Two things leapt out at me here that don't quite tie to the film, as it was originally released. One is the choice of music for the Chippendales, Gary Glitter's I'm the Leader of the Gang, unfortunate only in hindsight. How many established routines had to be changed when Glitter made his transition from seventies glam rock icon to the most prominent paedophile in the world? His music would seem to be perfect for this sort of material, if only that connotation didn't arise, but hindsight means that it always will, just like everything Jeffrey Jones says in a movie is going to end up with a slightly different subtext or, as I'm finding recently, every movie Grace Kelly was in has some sort of dialogue that is ironic only because she later became royalty.
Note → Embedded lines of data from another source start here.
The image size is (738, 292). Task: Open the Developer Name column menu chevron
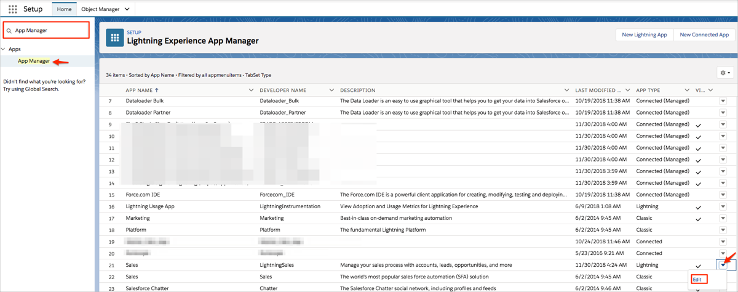click(331, 91)
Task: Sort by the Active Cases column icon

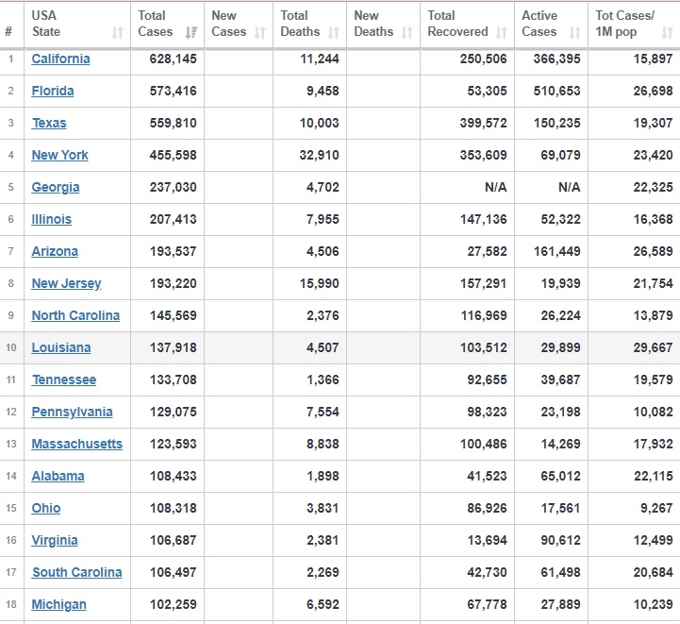Action: point(575,33)
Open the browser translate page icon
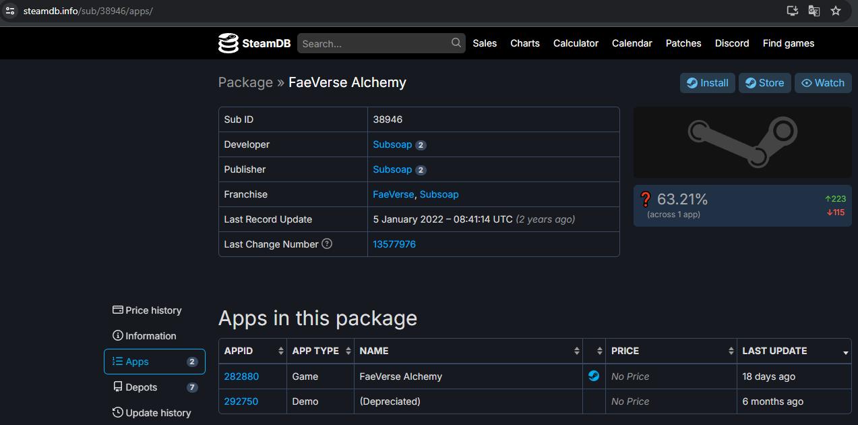 pyautogui.click(x=814, y=11)
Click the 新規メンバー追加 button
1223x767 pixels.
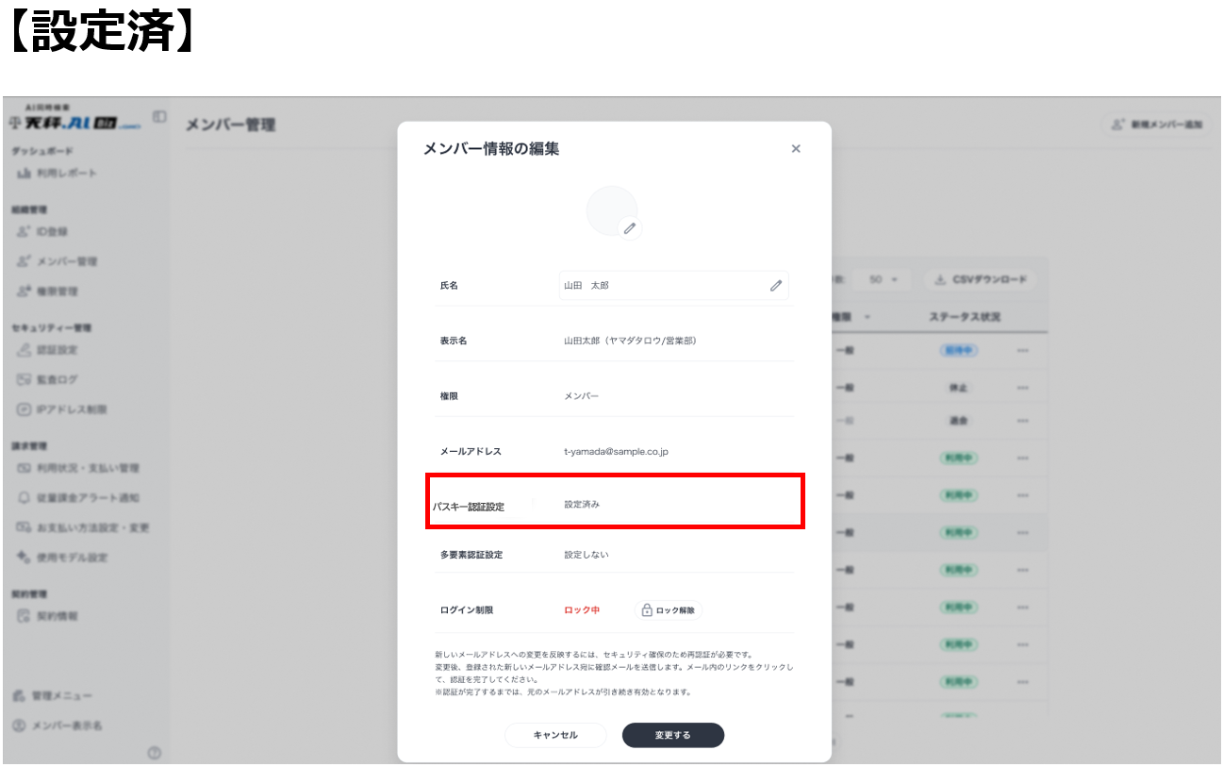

The other is a reprise to my comments about British slang and culture. The very names of films like Brassed Off and The Full Monty are examples of British slang that would mean nothing to anyone outside the country. In fact The Full Monty confused American studio execs no end because there's no character called Monty anywhere in the film. These are probably the same execs who required that the 'III' be dropped off the end of The Madness of King George III because they felt that American audiences would wonder why they hadn't seen the first two films in the series. Yet while some US cinemas played this up, printing special leaflets to translate English to American, apparently that wasn't enough and the version I saw on IFC was an Americanised one, where some dialogue was overdubbed to be clearer to this foreign audience.

So 'football' becomes 'soccer', 'girl guides' become 'girl scouts', 'DIY' becomes 'how to'. Even a Barclaycard becomes a Mastercard, like it wasn't obvious what they were talking about given the context. It's sad to see this because surely the very concept of watching a foreign film, even if it's made in a similar language, implies the likelihood and the joy of learning something about another culture. Changing such minor pieces of dialogue only suggests cultural laziness of the highest degree, something that should be relegated to the stereotype of Americans not played up to in such a shameful manner. This film deserves better.

2 comments:

DGraphics said...

Over a dozen years later and this film still holds up as an enjoyable view.

Robert said...

The film does deserve better and so does the American audience. The US film industry (and media companies in general) have a very low opinion of the average American so it makes perfect scense that they would make such idiotic changes. This is nothing new, really, they dubbed Mel Gibson in Mad Max...oh and they subtitle Americans from the South!